[Element and text position data]
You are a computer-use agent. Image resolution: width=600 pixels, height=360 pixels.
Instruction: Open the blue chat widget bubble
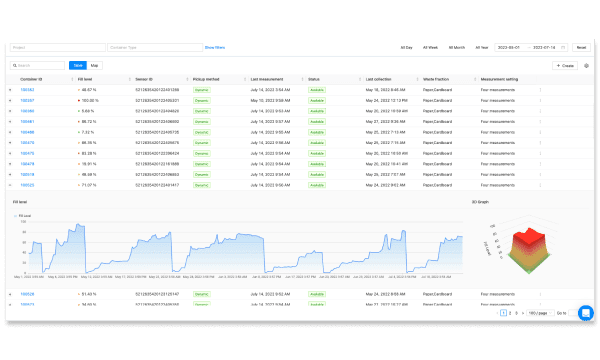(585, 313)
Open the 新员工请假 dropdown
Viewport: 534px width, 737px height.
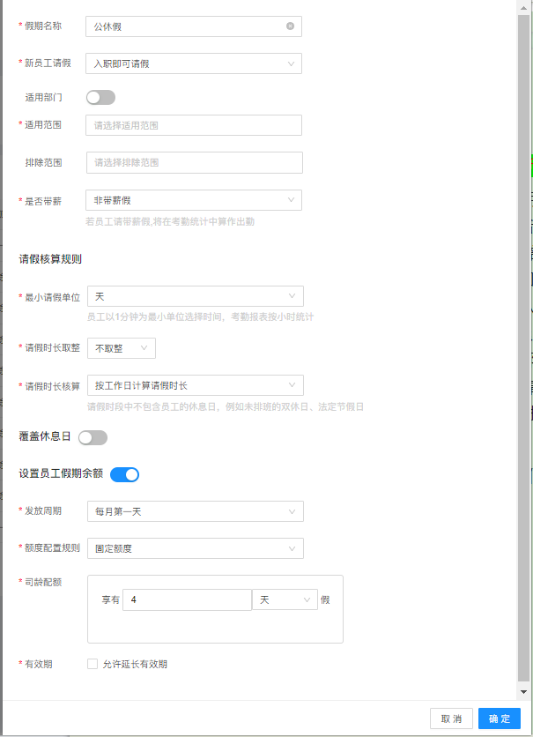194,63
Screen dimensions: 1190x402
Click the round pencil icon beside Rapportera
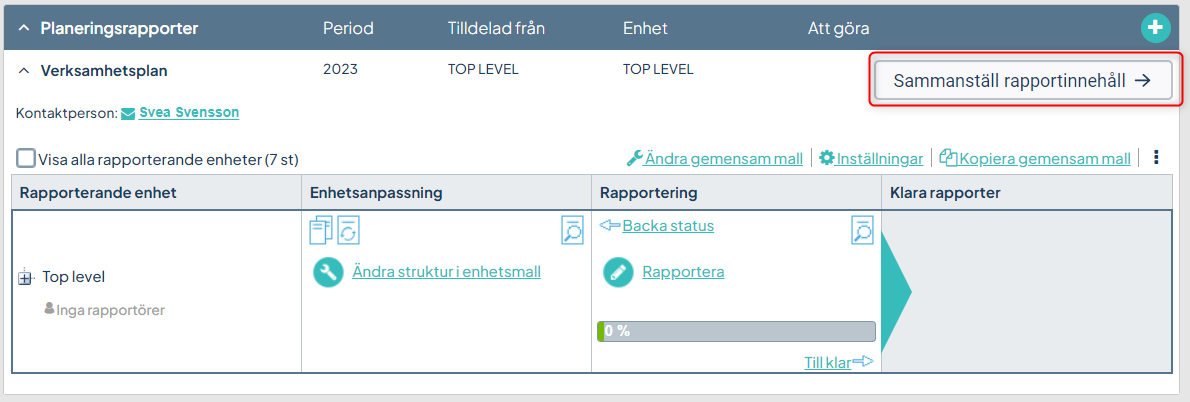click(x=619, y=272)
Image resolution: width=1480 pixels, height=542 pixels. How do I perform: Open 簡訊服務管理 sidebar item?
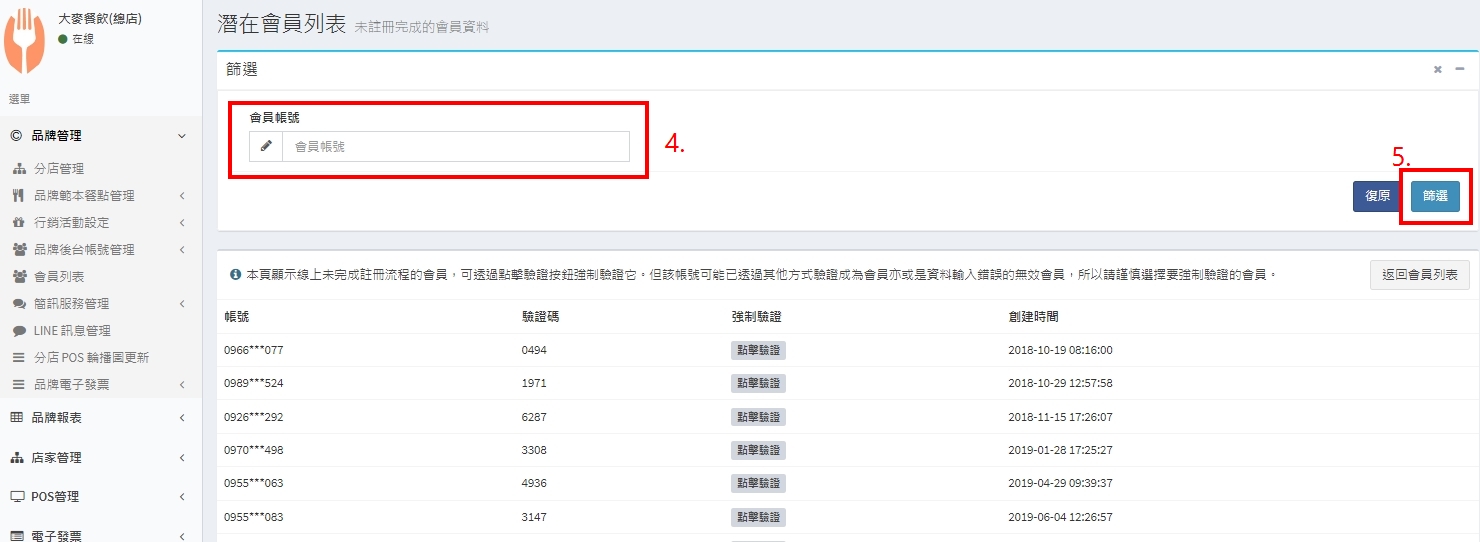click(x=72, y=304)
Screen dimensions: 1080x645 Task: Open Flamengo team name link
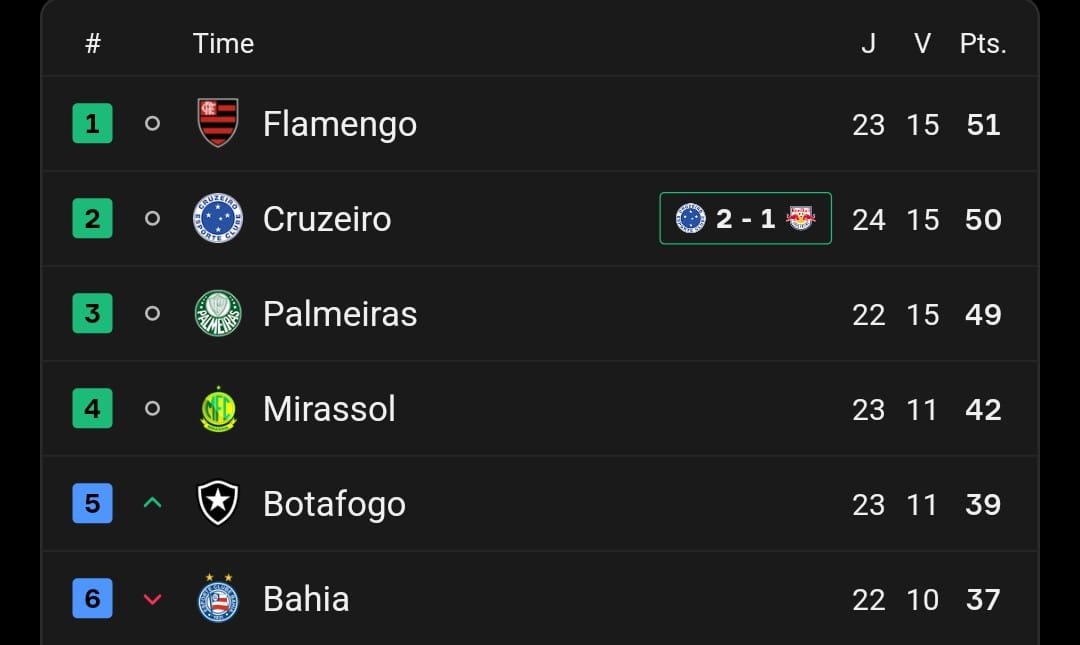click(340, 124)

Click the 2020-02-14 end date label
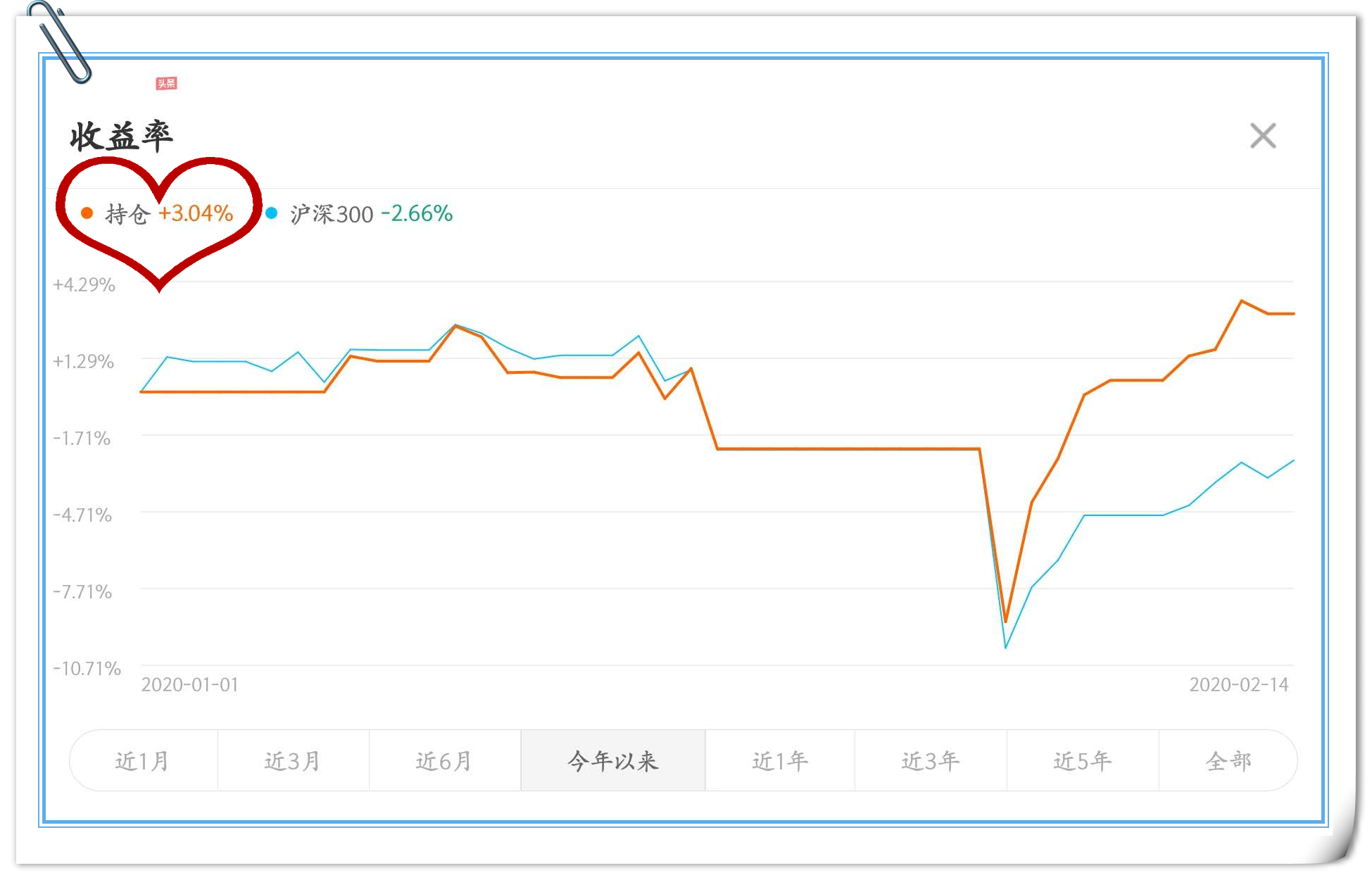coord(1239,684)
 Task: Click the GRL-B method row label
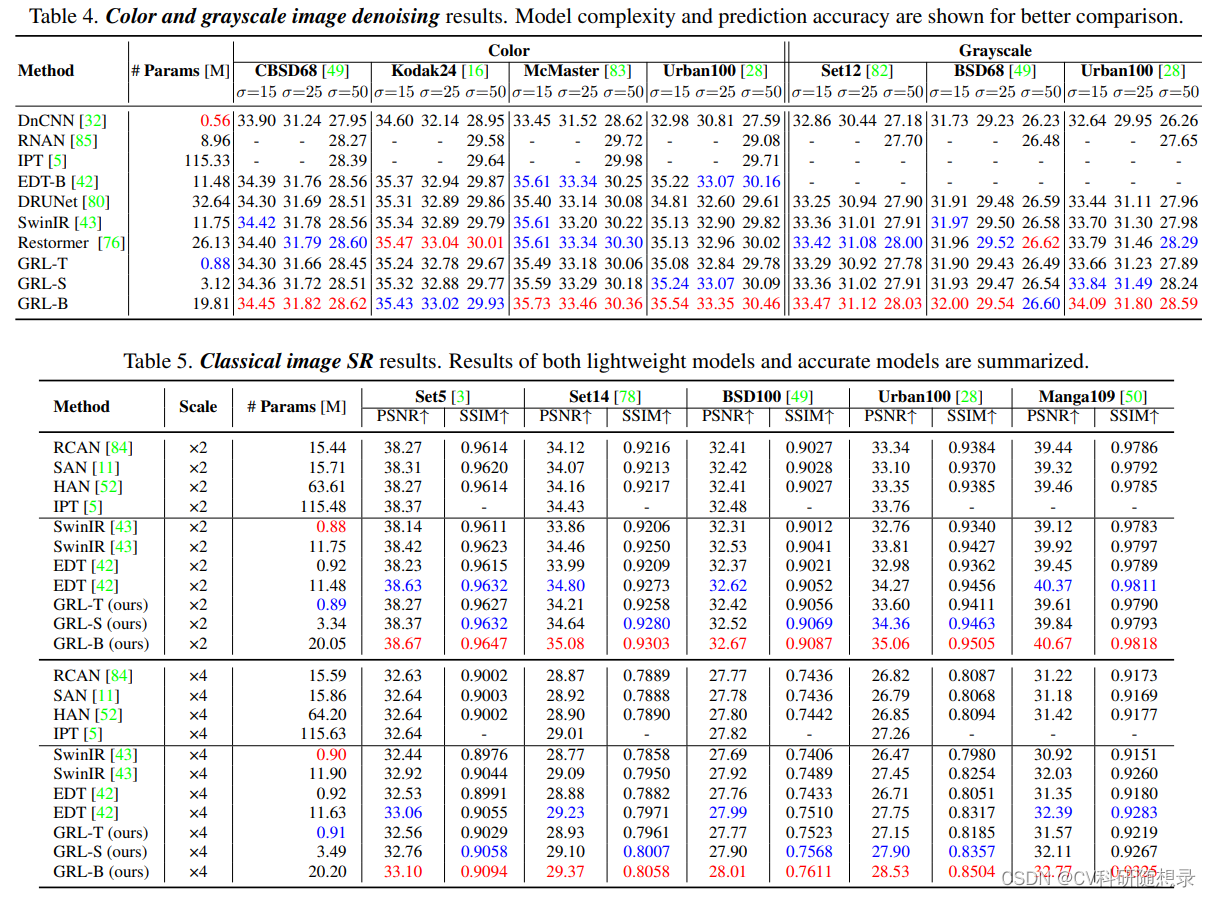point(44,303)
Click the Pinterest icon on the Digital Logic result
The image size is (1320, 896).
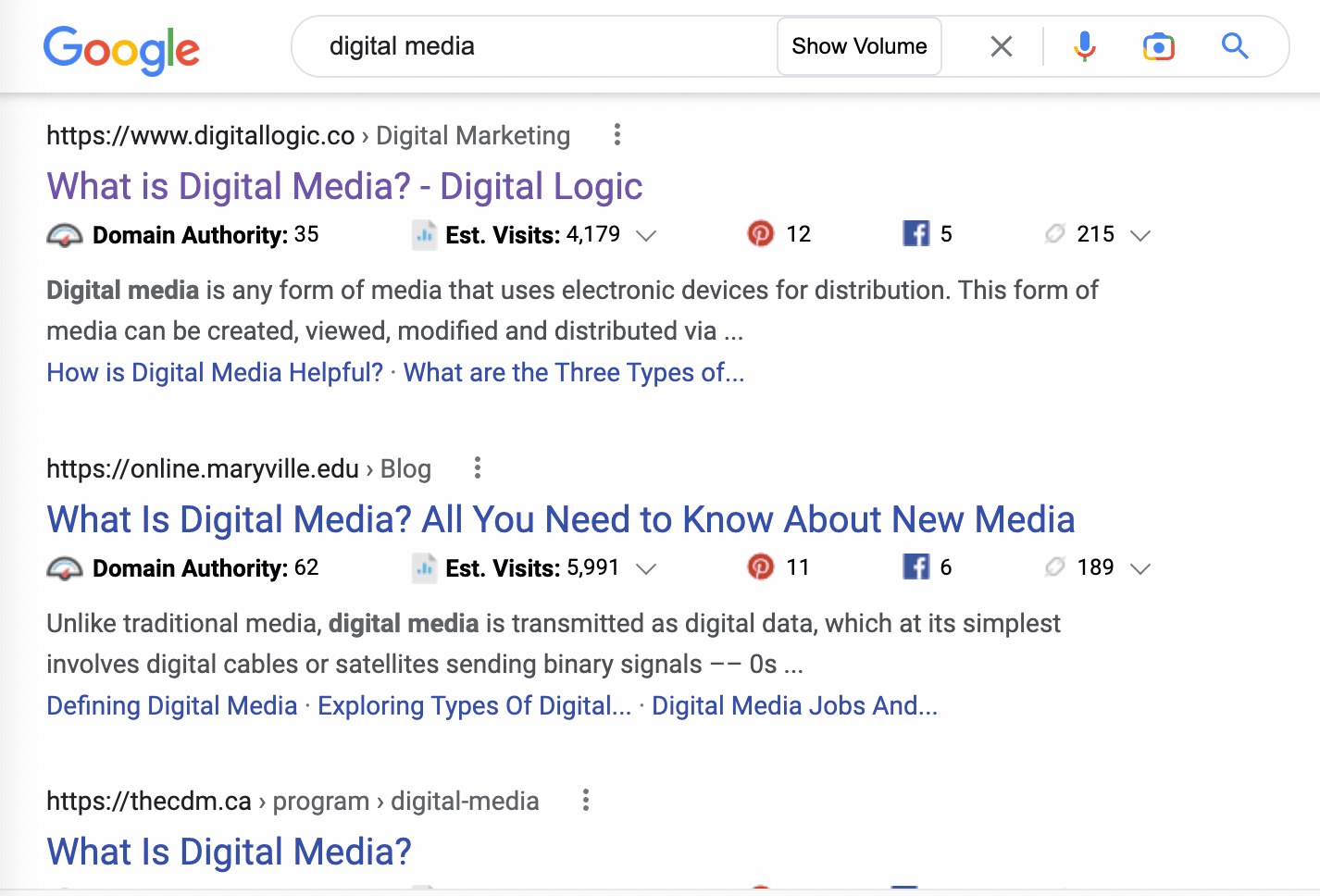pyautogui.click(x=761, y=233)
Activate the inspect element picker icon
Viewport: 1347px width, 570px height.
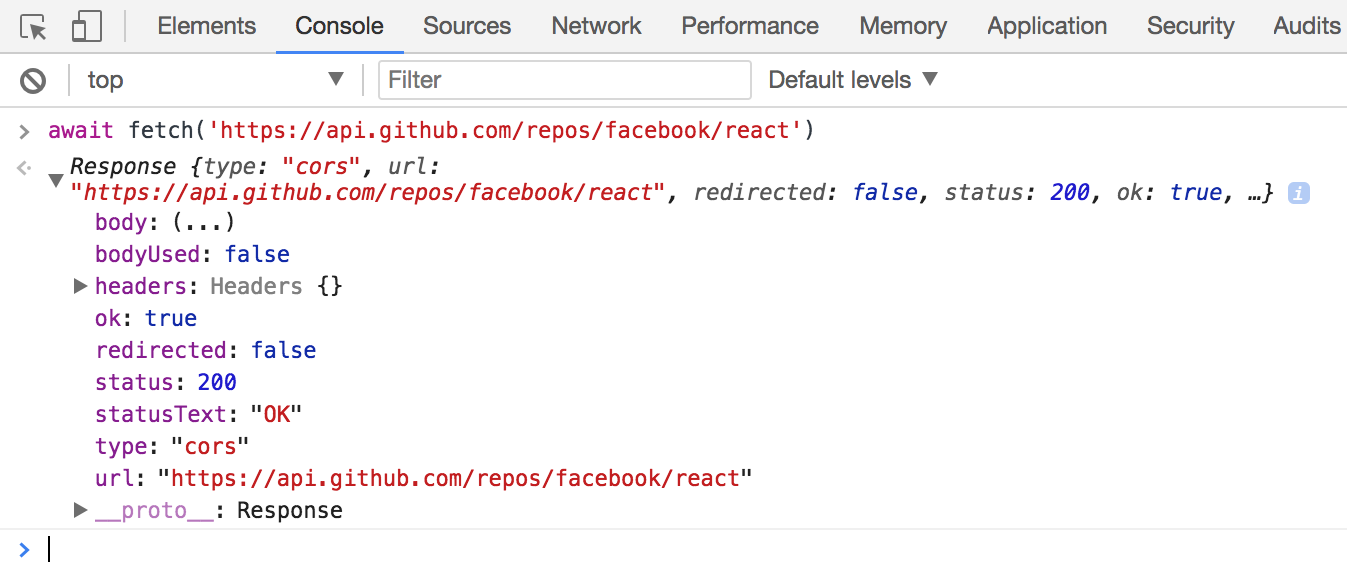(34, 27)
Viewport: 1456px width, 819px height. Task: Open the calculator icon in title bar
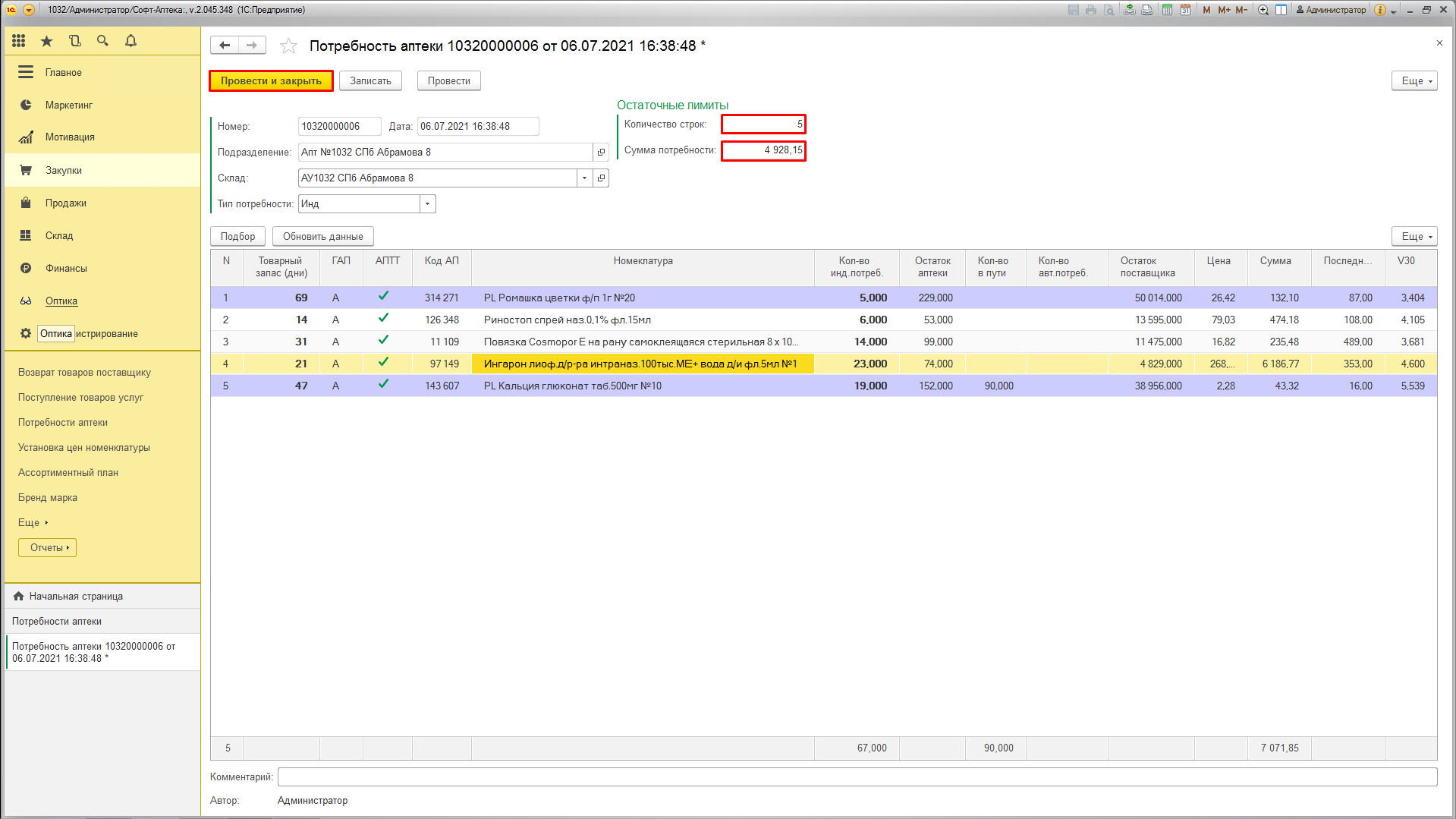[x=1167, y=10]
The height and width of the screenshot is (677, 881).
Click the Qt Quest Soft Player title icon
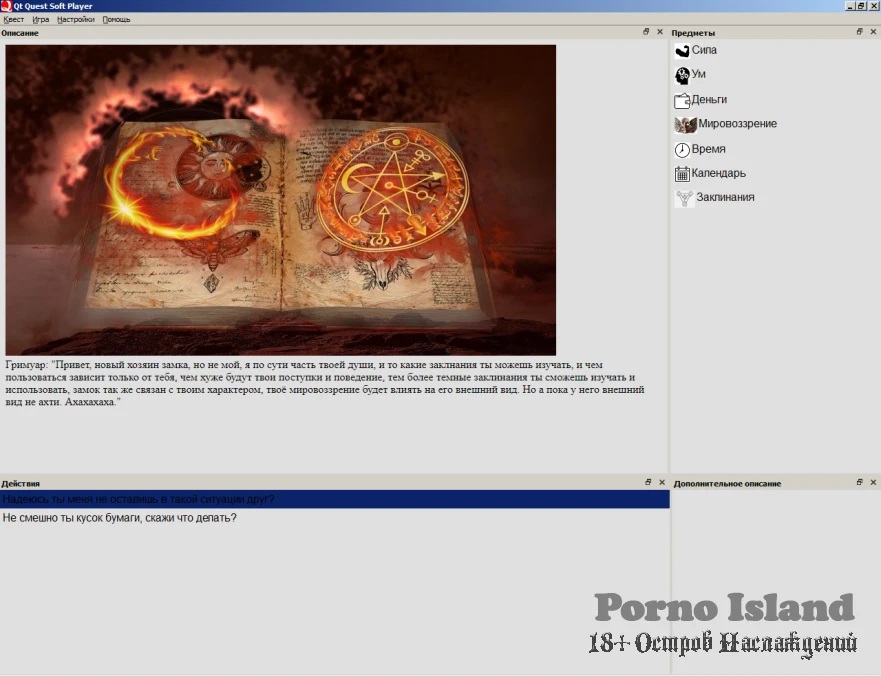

#### Your goal:
Lay out every line of the records above as a numbered list, skipping blank lines and leaving the pictures out.

#### The reply:
1. You are a computer-use agent. Image resolution: width=600 pixels, height=360 pixels.
2. Instruction: Open the blue chat widget bubble
3. (585, 313)
4. Open the 新员工请假 dropdown
5. Viewport: 534px width, 737px height.
6. 194,63
7. Screen dimensions: 1190x402
8. Click the round pencil icon beside Rapportera
9. click(x=619, y=272)
10. Image resolution: width=1480 pixels, height=542 pixels. How do I perform: Open 簡訊服務管理 sidebar item?
11. click(x=72, y=304)
12. Screen dimensions: 1080x645 Task: Open Flamengo team name link
13. click(340, 124)
14. Click the 2020-02-14 end date label
15. coord(1239,684)
16.  Task: Click the GRL-B method row label
17. point(44,303)
18. Click the Pinterest icon on the Digital Logic result
19. The image size is (1320, 896).
20. pyautogui.click(x=761, y=233)
21. Activate the inspect element picker icon
22. Viewport: 1347px width, 570px height.
23. (34, 27)
24. Viewport: 1456px width, 819px height. Task: Open the calculator icon in title bar
25. [x=1167, y=10]
26. The height and width of the screenshot is (677, 881).
27. Click the Qt Quest Soft Player title icon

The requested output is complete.